- _WORK TO BE COMPLETED_
What's needed: every entry, printed exactly, minus the images.

Segment Start: SOURCE MATERIAL

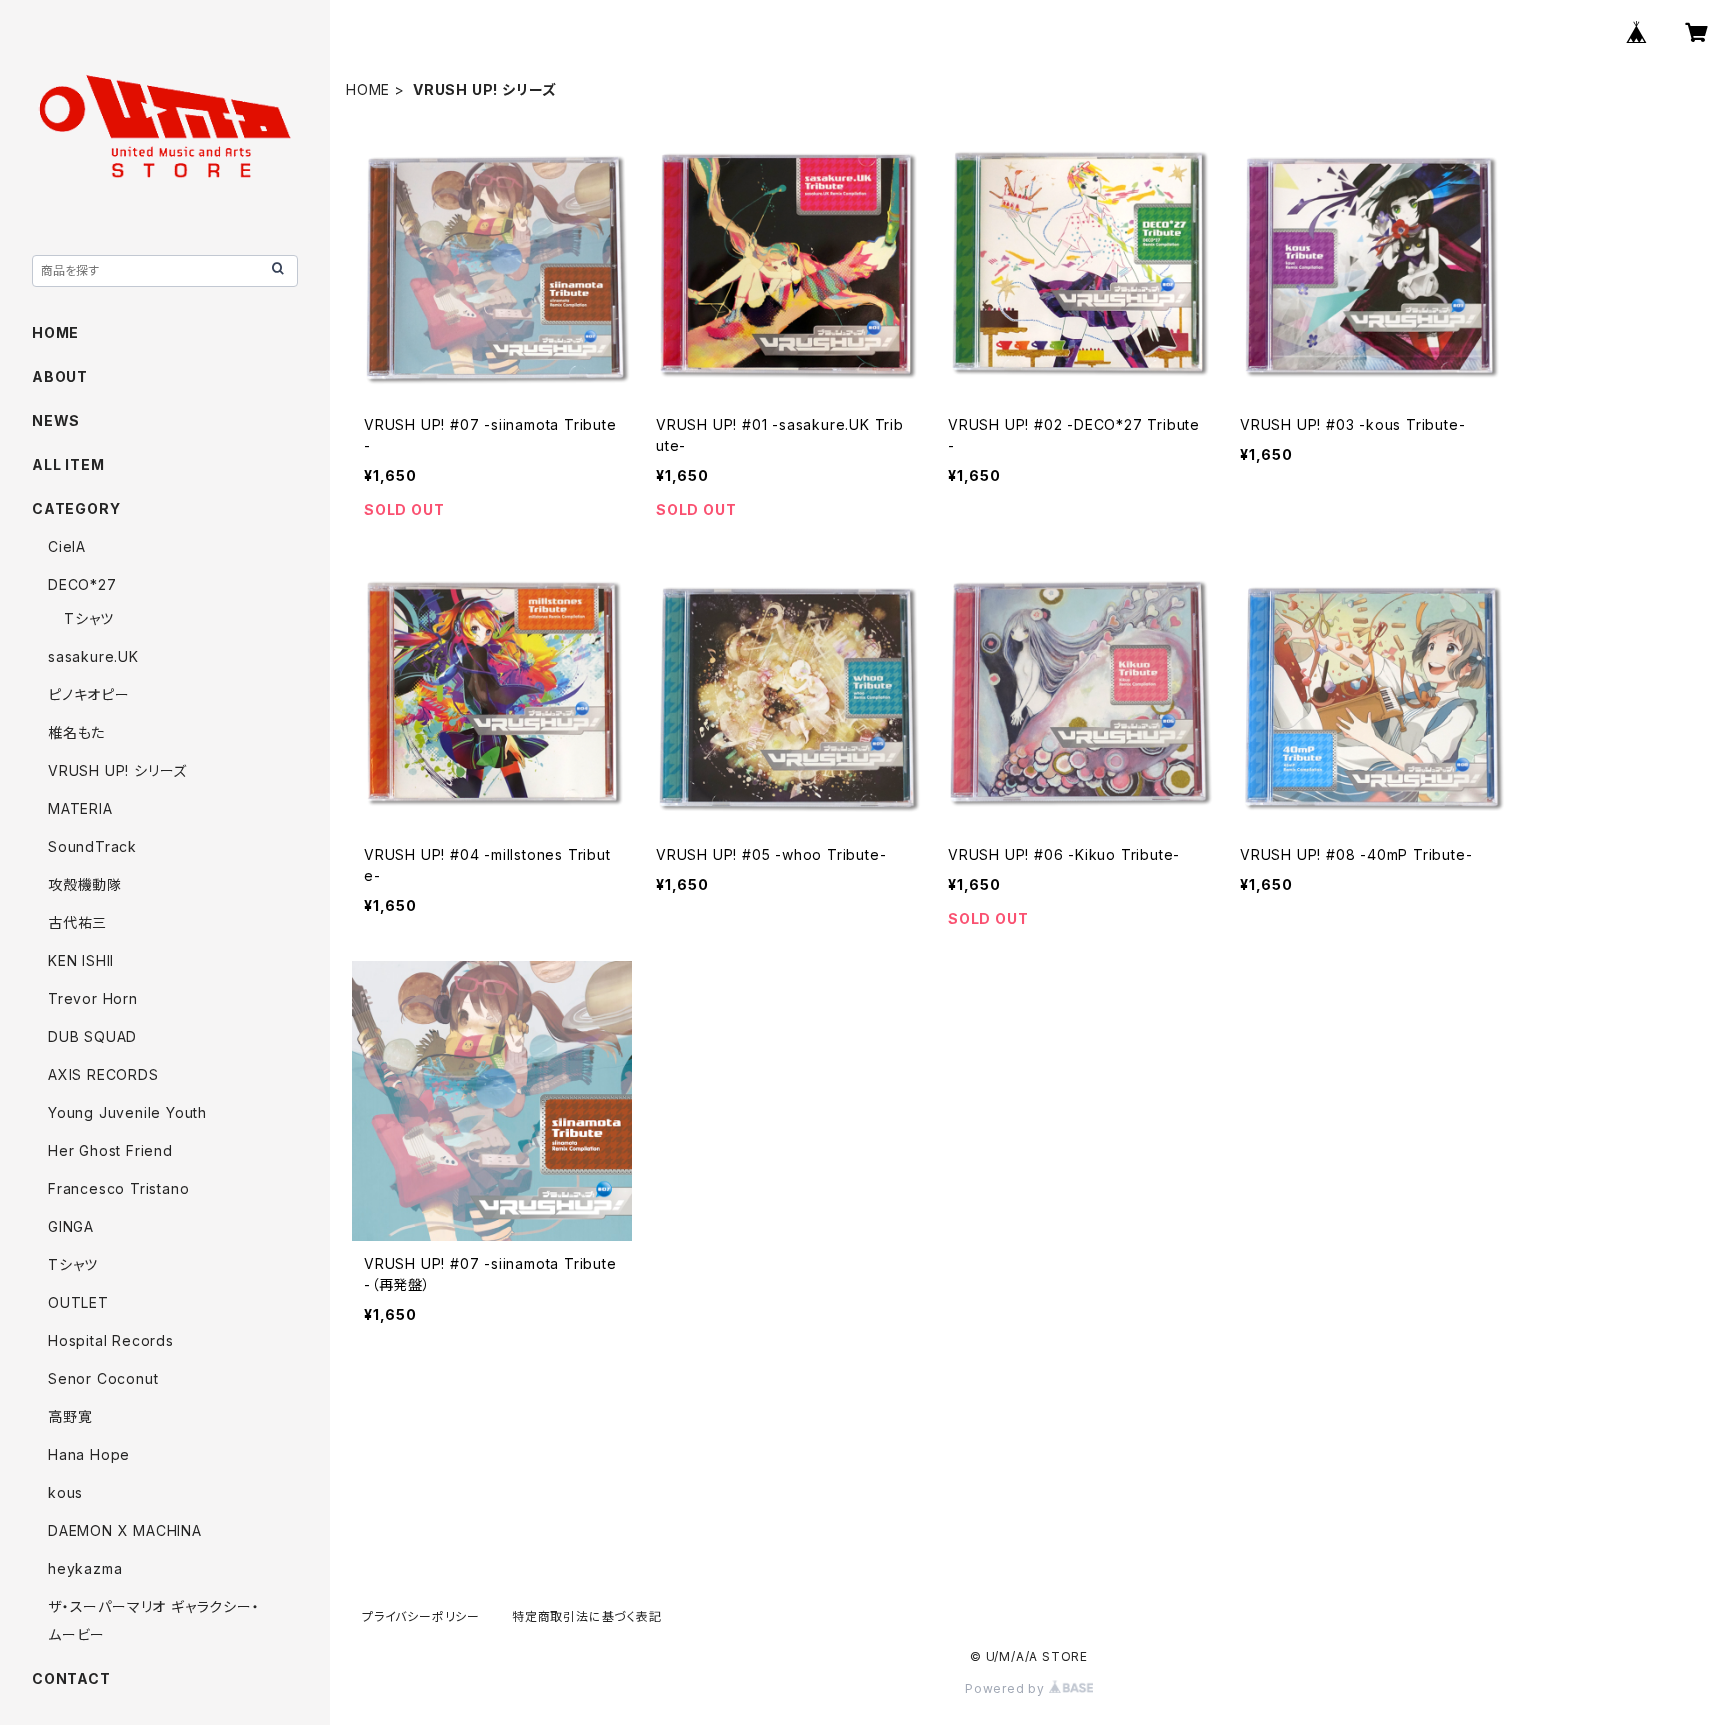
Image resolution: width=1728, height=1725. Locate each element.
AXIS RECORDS (103, 1074)
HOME (368, 89)
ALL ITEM (68, 464)
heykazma (85, 1568)
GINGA (71, 1226)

Segment End: SOURCE MATERIAL

- _EXPECTED OUTPUT_
Image resolution: width=1728, height=1725. Locate each element.
AXIS RECORDS (103, 1074)
HOME (368, 89)
ALL ITEM (68, 464)
heykazma (85, 1568)
GINGA (71, 1226)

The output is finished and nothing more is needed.